最扎眼的是那张湖心亭的照片。亭角的飞檐上站着只白鹭,翅膀收得紧紧的,像件晾在竹竿上的白衬衫。2003年的夏天,我和同桌小雨总爱逃掉午休,躲在亭子里分吃一包话梅。她总说酸得牙要倒,却偷偷把核攒在铅笔盒里,说要种出话梅树。现在她的铅笔盒早不知丢哪儿了,话梅核大概也烂在某个角落,倒是亭子柱子上的刻痕还清晰——那是我用圆规尖刻的“小雨到此一游”,当时觉得能留到世界末日,现在看不过是个浅浅的凹痕,像老人脸上的老年斑。
东湖的水其实挺脏的。有次我蹲在岸边看鱼,看见条半死不活的鲤鱼,鱼鳃一张一合,吐出的泡泡刚浮到水面就破了。我伸手想捞它,被小雨拽住:“别碰,脏。”后来在作文里写“湖水清澈见底,能看见游鱼摆尾”,老师用红笔圈了“清澈见底”四个字,在旁边批“观察不仔细”。现在想想,那时的水确实不干净,可为什么记忆里的东湖,总泛着种朦胧的绿,像块化开的翡翠?

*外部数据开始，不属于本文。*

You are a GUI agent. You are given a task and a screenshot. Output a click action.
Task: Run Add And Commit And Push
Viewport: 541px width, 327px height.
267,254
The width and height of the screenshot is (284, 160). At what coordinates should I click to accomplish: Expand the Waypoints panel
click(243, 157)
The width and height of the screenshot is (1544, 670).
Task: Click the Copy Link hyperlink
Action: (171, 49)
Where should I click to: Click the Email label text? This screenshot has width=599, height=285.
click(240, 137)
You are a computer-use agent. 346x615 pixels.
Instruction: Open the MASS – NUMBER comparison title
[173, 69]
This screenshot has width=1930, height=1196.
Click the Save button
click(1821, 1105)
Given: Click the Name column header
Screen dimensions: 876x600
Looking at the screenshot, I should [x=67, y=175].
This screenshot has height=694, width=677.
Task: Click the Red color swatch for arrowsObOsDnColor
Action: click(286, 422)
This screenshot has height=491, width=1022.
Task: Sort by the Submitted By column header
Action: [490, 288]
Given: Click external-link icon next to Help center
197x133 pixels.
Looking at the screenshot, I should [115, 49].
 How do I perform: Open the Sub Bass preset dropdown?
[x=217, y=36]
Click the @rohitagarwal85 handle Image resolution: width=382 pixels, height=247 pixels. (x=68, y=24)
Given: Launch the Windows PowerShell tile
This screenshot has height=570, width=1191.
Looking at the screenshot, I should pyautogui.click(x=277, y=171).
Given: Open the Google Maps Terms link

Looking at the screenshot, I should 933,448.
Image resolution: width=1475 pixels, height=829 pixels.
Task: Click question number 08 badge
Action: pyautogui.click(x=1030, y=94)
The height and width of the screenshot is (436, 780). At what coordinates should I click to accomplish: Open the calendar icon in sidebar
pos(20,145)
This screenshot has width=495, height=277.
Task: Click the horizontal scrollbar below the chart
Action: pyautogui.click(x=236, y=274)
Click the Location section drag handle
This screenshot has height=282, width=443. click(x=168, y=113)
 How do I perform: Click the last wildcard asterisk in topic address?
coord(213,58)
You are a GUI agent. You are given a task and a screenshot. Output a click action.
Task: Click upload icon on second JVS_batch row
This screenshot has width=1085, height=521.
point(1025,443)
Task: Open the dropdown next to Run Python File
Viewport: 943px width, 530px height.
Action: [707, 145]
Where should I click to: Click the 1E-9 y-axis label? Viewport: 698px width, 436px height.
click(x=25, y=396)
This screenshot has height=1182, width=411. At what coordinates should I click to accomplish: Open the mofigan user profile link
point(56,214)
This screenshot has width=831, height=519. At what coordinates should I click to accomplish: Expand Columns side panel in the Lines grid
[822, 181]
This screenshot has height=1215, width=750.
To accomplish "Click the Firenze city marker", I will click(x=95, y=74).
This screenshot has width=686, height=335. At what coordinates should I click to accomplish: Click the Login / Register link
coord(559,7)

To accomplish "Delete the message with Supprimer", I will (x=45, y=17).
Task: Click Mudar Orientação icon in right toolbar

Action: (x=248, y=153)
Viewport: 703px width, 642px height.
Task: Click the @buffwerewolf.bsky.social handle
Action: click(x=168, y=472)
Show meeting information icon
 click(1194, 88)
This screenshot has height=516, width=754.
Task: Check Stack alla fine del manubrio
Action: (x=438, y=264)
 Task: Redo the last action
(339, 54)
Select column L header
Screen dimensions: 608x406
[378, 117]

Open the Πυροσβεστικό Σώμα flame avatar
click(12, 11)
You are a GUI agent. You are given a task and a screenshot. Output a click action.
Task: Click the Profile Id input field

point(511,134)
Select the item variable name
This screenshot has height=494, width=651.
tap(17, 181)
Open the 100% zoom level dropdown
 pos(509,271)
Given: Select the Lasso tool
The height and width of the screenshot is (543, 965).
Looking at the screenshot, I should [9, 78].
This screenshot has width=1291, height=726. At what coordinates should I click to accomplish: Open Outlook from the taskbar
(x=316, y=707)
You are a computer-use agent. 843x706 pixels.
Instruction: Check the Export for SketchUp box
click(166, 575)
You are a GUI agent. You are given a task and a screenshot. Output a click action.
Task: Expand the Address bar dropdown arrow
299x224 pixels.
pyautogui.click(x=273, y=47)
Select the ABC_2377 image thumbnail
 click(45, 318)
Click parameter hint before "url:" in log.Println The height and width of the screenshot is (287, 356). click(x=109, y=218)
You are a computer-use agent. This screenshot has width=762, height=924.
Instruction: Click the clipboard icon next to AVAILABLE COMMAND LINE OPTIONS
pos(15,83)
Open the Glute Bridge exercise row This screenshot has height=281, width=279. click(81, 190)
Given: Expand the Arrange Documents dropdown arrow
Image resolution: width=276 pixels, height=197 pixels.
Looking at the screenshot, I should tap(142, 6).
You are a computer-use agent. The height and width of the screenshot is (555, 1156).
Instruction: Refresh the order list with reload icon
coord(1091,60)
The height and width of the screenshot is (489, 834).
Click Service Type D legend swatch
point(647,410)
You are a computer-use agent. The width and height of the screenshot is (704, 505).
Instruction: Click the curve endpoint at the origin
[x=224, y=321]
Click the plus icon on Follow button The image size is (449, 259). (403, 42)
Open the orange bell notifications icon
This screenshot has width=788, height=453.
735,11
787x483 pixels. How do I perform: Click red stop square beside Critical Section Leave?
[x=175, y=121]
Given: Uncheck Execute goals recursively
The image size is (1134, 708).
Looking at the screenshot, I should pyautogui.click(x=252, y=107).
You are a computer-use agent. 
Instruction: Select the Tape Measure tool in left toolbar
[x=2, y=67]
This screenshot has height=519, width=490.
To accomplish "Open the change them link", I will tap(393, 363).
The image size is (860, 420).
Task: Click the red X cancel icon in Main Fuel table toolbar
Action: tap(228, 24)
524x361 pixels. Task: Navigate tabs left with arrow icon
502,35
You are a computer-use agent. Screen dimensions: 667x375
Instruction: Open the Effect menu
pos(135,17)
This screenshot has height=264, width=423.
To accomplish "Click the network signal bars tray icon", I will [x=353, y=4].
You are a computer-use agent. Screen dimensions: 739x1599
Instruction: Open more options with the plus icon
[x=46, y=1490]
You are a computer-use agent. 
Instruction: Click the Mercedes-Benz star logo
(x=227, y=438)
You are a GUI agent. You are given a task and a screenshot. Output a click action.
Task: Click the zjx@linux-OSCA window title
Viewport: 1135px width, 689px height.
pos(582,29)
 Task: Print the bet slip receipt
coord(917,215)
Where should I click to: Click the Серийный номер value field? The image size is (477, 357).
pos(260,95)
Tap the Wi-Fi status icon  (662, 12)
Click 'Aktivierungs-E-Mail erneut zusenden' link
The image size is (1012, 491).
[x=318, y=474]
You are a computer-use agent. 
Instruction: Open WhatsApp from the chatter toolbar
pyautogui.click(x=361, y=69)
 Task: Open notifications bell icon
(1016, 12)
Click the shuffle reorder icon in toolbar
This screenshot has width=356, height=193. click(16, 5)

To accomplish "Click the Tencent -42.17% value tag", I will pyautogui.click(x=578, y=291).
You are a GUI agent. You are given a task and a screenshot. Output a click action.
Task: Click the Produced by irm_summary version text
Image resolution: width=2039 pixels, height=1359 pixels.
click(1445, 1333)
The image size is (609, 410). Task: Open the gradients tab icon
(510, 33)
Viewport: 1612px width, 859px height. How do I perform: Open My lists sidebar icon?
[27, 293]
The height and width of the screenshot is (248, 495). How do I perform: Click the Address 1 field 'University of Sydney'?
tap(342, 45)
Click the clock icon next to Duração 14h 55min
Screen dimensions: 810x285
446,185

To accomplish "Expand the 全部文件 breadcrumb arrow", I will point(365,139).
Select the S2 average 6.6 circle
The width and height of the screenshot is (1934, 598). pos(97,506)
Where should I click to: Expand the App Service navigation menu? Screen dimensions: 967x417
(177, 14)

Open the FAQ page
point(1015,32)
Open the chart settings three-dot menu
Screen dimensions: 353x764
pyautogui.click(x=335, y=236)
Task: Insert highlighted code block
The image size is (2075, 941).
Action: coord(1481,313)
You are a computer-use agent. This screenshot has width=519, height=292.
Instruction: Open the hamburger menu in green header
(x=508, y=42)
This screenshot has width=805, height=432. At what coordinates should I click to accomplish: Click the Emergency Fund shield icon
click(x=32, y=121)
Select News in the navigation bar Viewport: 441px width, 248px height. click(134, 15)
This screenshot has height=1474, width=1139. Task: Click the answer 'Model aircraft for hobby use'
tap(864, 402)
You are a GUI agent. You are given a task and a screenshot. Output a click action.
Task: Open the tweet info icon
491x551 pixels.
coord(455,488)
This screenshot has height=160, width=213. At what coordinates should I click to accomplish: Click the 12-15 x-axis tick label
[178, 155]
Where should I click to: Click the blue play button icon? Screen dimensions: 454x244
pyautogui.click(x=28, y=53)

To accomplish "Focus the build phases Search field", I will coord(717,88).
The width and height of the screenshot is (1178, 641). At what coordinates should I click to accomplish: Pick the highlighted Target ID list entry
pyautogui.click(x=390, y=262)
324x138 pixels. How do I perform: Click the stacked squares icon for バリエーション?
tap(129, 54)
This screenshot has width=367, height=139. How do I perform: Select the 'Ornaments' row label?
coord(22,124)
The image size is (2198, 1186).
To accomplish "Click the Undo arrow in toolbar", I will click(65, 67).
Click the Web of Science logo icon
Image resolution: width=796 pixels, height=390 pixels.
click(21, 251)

照片里还有张是傍晚拍的。夕阳把云染成橘红色,湖面浮着层金粉,有艘小船慢慢划过,船桨搅起的水纹像老人脸上的皱纹。我忽然想起外婆家后院的那口井,夏天井水凉得扎手,冬天会冒热气。小时候总以为井底住着神仙,现在才知道,那不过是地热在作怪。就像东湖的夕阳,不过是太阳在和我们玩捉迷藏,可为什么小时候总觉得,那是神仙在天上烧火做饭?
最下面那张是夜里的东湖。路灯的光晕在水面晃啊晃,像谁撒了把跳跳糖。有对情侣坐在长椅上,男生在剥橘子,女生把橘皮凑到鼻子前闻。我突然想起自己十八岁那年的冬天,和初恋在东湖边散步,她把手伸进我口袋里取暖,指尖凉得像块冰。我们谁都没说话,就那么走着,直到路灯一盏盏熄灭。现在她的手应该早不凉了,可能正被另一个人握着,在某个更温暖的公园里散步。
翻完这些照片,才发现自己好久没去东湖了。上次路过是去年春天,樱花开得正盛,可我觉得那粉白的花瓣像张张苍白的脸,赶紧加快脚步走了。现在想想,或许不是花的问题,是我自己变了——变得不敢看旧东西,不敢听老歌,甚至不敢闻小时候常用的橡皮擦的味道,因为那些都会让我想起,曾经有个小孩,蹲在东湖的鹅卵石滩上,数了三百二十一颗被水冲得发亮的石头。
窗外的风突然大了,吹得窗帘哗啦哗啦响。我起身去关窗,看见楼下有盏路灯坏了,一闪一闪的,像极了东湖夜里那盏老路灯。记得有次和小雨走夜路,她突然说:“你看,路灯在眨眼睛。”我抬头看,真的像在眨眼睛。现在那盏路灯早换了新的,可为什么我总觉得,它还在某个角落,一闪一闪地,等着某个小孩来和它说晚安?
手机屏幕暗下去,东湖的照片消失在黑暗里。我摸到枕头底下那包话梅,拆开吃了一颗,酸得牙要倒。可这次,我没把核攒起来。